“AI at the FI: Inside Credit Unions’ Demand-Execution Gap” examines how consumers, small businesses, credit unions and FinTechs are approaching the next wave of AI-powered financial services. The report finds that demand is high, especially among customers and prospective members whom financial institutions most want to attract. Seventy-five percent of SMBs and 59% of consumers say they would use at least one AI assistant feature from their financial institution. Interest is especially strong among Gen Z, millennials, former CU members and SMBs with more than $1 million in annual revenue.
The challenge is that supply has not caught up with demand. Many credit unions see AI as a growth tool, but most are still early in offering the features members want. Only 25% of CUs currently offer AI chat support. Even fewer offer AI-powered financial advice or AI tools for payments and purchases. FinTechs are somewhat ahead in chat support, but they don’t have a major lead in the more advanced AI capabilities tied to advice, payments or purchases.
Members aren’t asking the technology to take over their financial lives. They want practical help first. Consumers are most interested in tools that track bills and subscriptions, offer savings and credit tips, help create budgets and compare financial products. SMBs show similar demand for AI that can track expenses, manage bills, compare financial products and provide cash flow guidance.
For credit unions, the findings point to an opportunity. AI can become a way to deepen relationships with current members, win back former members and compete for younger consumers and higher-value SMBs. But that will require CUs to connect the technology more directly to their innovation roadmaps, rather than treating it as a future feature to add after payments, security and data upgrades are complete.
In “AI at the FI: Inside Credit Unions’ Demand-Execution Gap,” learn how:
- CUs can use AI as an acquisition tool for younger consumers, former members and growth-stage SMBs.

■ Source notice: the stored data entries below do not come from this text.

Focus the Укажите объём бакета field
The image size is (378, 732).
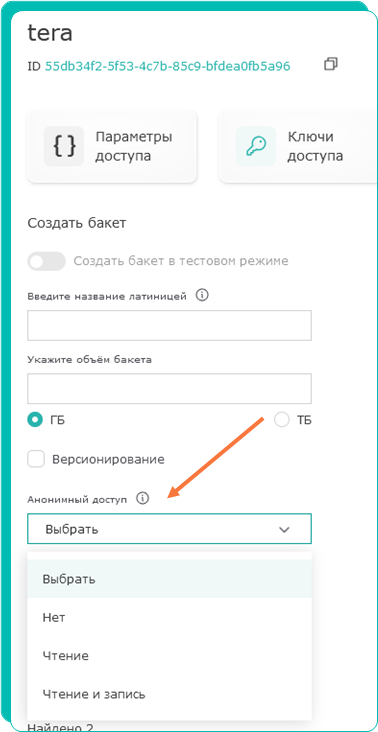(169, 388)
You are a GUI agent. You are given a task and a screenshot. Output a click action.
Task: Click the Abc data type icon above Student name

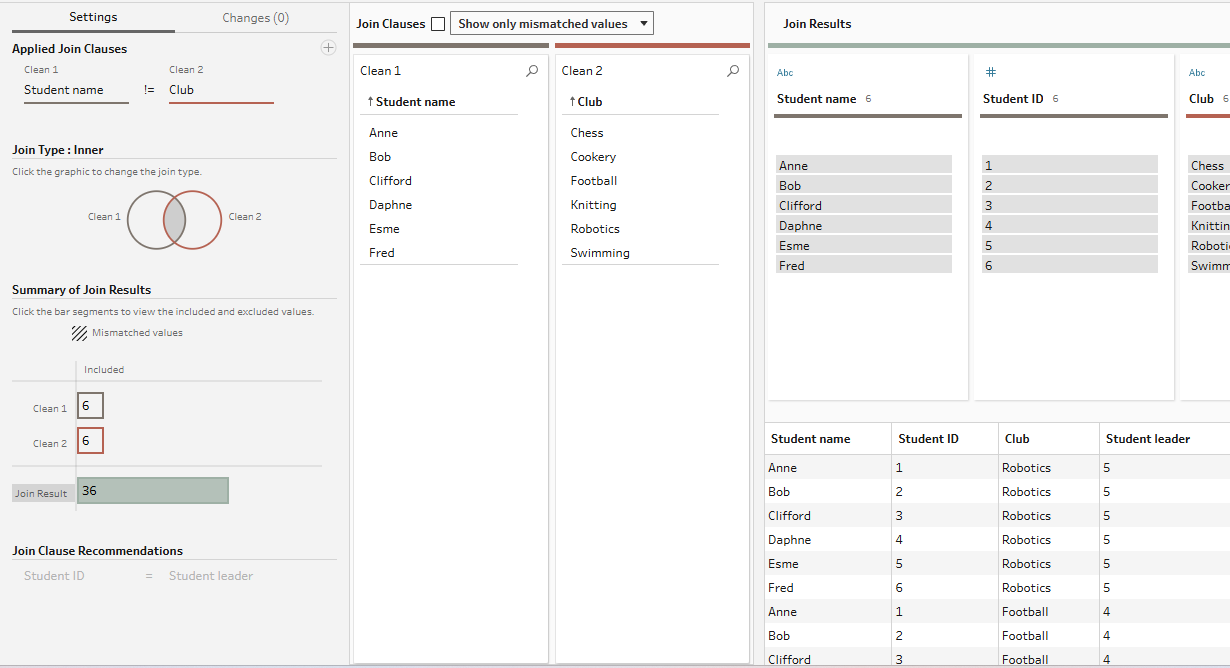pyautogui.click(x=784, y=73)
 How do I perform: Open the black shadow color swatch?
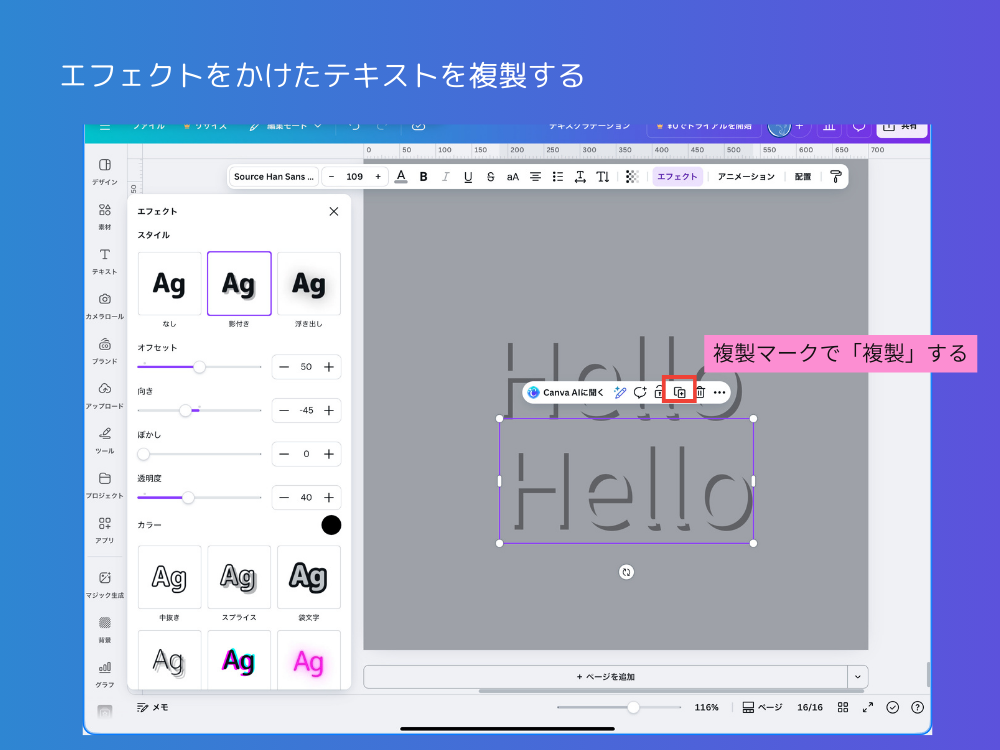point(331,524)
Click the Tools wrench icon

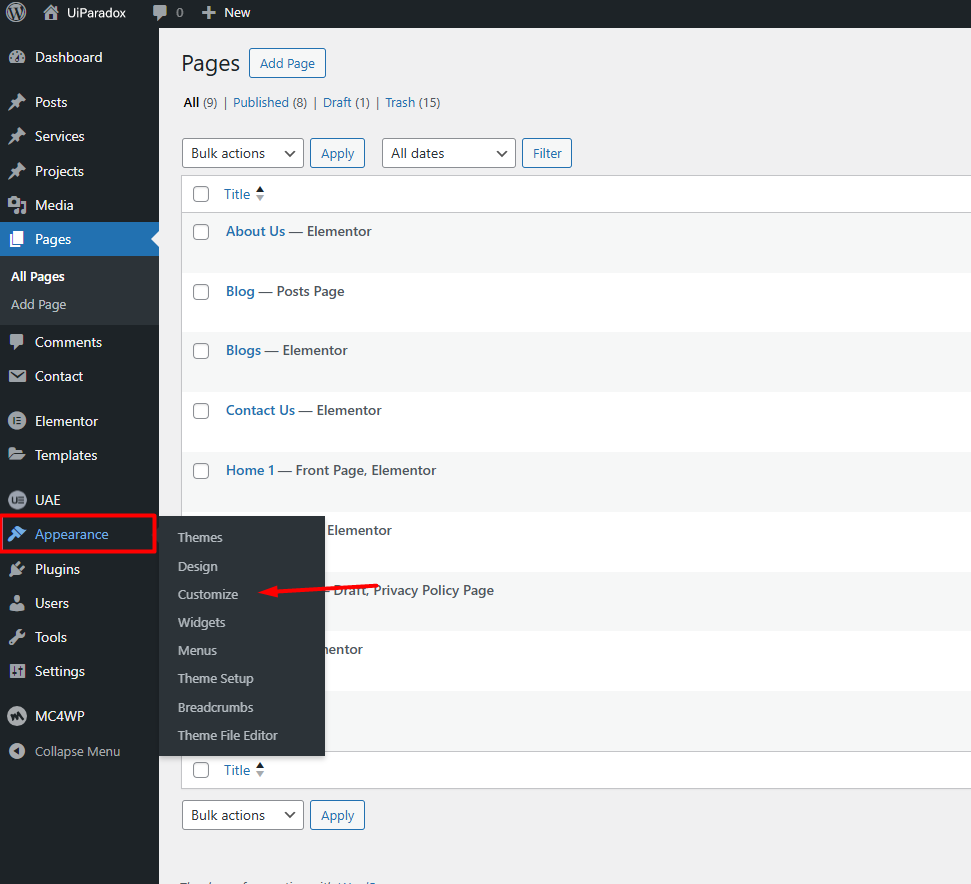[x=17, y=637]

- Money management features can help financial institutions build trust before offering more autonomous AI capabilities.
- Smaller CUs could narrow the innovation gap by using partnerships and faster deployment models to bring AI tools to market.
Inside the Playbook
This report is based on four parallel surveys conducted for the Credit Union Innovation Readiness study, a PYMNTS Intelligence and Velera series. The consumer survey included 13,918 U.S. adults, fielded Oct. 31–Dec. 30, 2025.
The SMB survey included 2,474 U.S.-based SMBs and was fielded over the same period. Respondents were asked which AI assistant features they would likely use for their business in the next two years.
The credit union executive survey included 500 executives and was fielded Oct. 22–Nov. 21, 2025, and measured current and planned AI capabilities, acquisition strategies and innovation priorities.
The FinTech executive survey included 100 executives and was fielded across corresponding periods. This analysis focused on the most recent wave in November 2025.